[Task to carry out] Below is a listing from which only part is wanted; return exactly the lines from the one with "The height and width of the screenshot is (556, 782)." up to and including the one with "This screenshot has width=879, height=683.".

========================

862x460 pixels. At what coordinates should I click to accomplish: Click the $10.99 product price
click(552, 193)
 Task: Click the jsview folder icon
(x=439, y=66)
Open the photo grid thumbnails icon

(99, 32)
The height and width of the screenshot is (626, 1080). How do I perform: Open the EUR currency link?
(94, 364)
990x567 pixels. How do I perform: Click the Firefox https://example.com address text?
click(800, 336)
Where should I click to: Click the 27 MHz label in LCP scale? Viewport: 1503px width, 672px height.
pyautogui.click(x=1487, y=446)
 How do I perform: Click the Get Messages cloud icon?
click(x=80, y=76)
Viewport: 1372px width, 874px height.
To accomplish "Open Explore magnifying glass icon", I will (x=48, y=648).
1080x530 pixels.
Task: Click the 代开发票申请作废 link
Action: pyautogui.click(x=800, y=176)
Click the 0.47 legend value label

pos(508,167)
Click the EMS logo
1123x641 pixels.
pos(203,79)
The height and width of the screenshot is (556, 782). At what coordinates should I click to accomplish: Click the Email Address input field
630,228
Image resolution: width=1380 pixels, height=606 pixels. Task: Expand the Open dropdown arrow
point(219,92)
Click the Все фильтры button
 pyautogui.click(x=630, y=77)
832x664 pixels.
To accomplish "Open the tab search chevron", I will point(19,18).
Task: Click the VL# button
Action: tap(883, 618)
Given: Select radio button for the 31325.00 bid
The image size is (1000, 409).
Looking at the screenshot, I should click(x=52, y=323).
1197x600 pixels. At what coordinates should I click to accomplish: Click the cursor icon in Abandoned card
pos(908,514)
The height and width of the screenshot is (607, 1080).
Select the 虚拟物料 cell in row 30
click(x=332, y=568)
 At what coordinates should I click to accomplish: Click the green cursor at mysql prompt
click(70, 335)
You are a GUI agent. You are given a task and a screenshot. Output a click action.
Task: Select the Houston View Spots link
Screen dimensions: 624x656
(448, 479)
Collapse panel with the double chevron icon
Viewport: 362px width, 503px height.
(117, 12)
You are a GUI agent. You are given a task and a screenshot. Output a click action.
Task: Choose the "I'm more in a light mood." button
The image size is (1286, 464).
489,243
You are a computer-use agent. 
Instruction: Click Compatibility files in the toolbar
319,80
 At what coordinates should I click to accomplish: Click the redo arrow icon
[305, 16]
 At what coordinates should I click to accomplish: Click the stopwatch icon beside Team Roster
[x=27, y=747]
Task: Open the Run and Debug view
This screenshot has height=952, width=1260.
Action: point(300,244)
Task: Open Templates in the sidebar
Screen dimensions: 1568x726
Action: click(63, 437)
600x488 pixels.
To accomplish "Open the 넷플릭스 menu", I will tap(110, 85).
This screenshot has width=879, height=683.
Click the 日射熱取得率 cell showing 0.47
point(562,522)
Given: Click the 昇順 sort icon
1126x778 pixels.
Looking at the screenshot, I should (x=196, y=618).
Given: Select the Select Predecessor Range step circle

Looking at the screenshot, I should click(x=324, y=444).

========================

[Result]
The height and width of the screenshot is (556, 782). At what coordinates should I click to accomplish: Click the Email Address input field
630,228
Image resolution: width=1380 pixels, height=606 pixels. Task: Expand the Open dropdown arrow
point(219,92)
Click the Все фильтры button
 pyautogui.click(x=630, y=77)
832x664 pixels.
To accomplish "Open the tab search chevron", I will point(19,18).
Task: Click the VL# button
Action: tap(883, 618)
Given: Select radio button for the 31325.00 bid
The image size is (1000, 409).
Looking at the screenshot, I should click(x=52, y=323).
1197x600 pixels. At what coordinates should I click to accomplish: Click the cursor icon in Abandoned card
pos(908,514)
The height and width of the screenshot is (607, 1080).
Select the 虚拟物料 cell in row 30
click(x=332, y=568)
 At what coordinates should I click to accomplish: Click the green cursor at mysql prompt
click(70, 335)
You are a GUI agent. You are given a task and a screenshot. Output a click action.
Task: Select the Houston View Spots link
Screen dimensions: 624x656
(448, 479)
Collapse panel with the double chevron icon
Viewport: 362px width, 503px height.
(117, 12)
You are a GUI agent. You are given a task and a screenshot. Output a click action.
Task: Choose the "I'm more in a light mood." button
The image size is (1286, 464).
489,243
You are a computer-use agent. 
Instruction: Click Compatibility files in the toolbar
319,80
 At what coordinates should I click to accomplish: Click the redo arrow icon
[305, 16]
 At what coordinates should I click to accomplish: Click the stopwatch icon beside Team Roster
[x=27, y=747]
Task: Open the Run and Debug view
This screenshot has height=952, width=1260.
Action: point(300,244)
Task: Open Templates in the sidebar
Screen dimensions: 1568x726
Action: click(63, 437)
600x488 pixels.
To accomplish "Open the 넷플릭스 menu", I will tap(110, 85).
This screenshot has width=879, height=683.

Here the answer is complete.